• HOW TO COMPLETE THIS TASK
Omitting all images, give the entries that follow again exactly as they read.

• DATA SUPPLIED
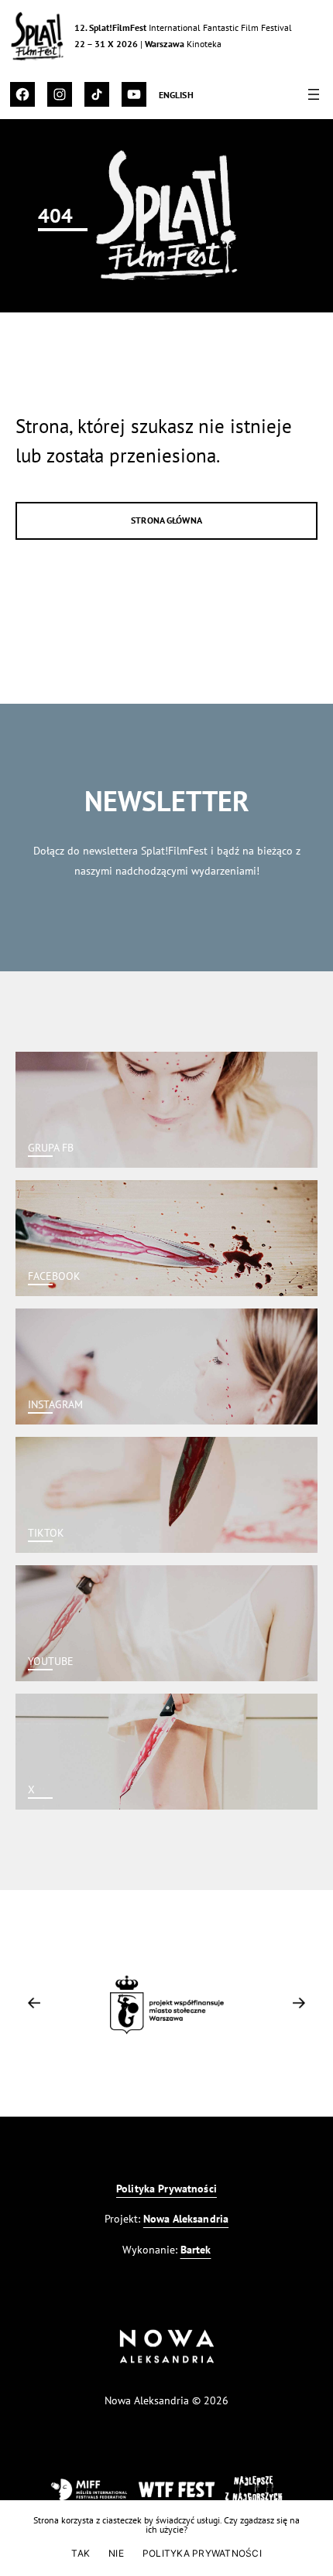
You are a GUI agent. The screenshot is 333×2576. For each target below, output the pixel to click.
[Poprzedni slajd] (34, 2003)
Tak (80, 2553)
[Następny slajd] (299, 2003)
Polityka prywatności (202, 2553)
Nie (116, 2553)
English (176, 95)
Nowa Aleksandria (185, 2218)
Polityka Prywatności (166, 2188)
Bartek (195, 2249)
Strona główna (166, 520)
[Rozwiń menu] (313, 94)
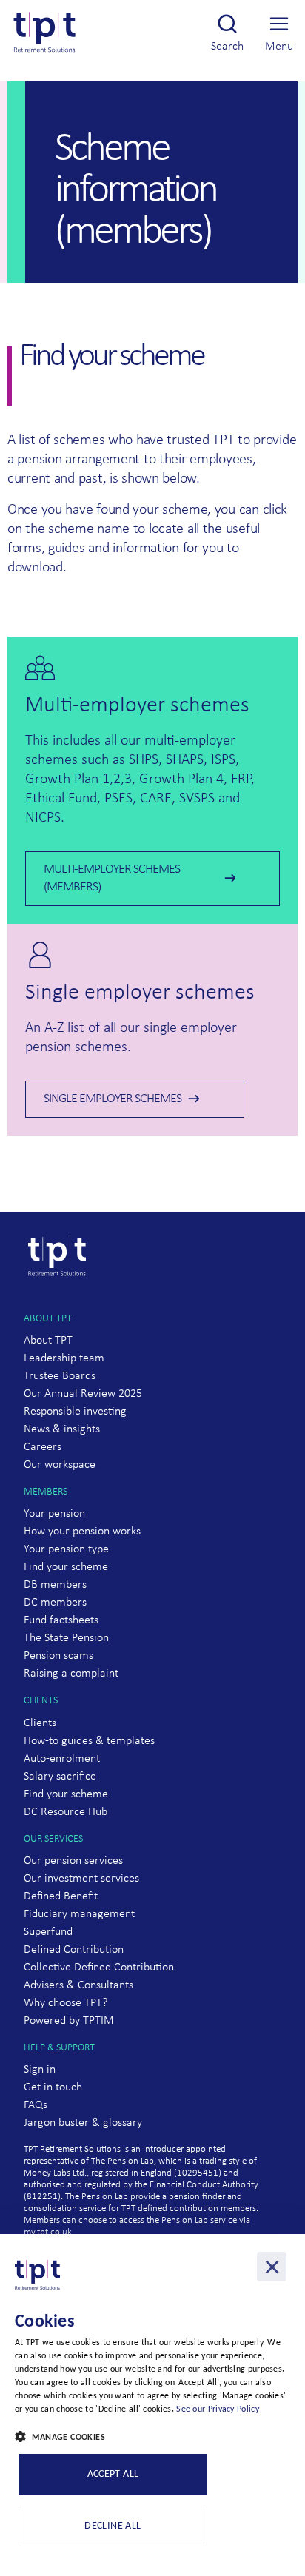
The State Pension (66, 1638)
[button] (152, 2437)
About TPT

• RESPONSE BELOW
You are a GUI agent. The screenshot is 333×2576. For each target below, output the pixel to click.
[Poprzedni slajd] (34, 2003)
Tak (80, 2553)
[Następny slajd] (299, 2003)
Polityka prywatności (202, 2553)
Nie (116, 2553)
English (176, 95)
Nowa Aleksandria (185, 2218)
Polityka Prywatności (166, 2188)
Bartek (195, 2249)
Strona główna (166, 520)
[Rozwiń menu] (313, 94)
The State Pension (66, 1638)
[button] (152, 2437)
About TPT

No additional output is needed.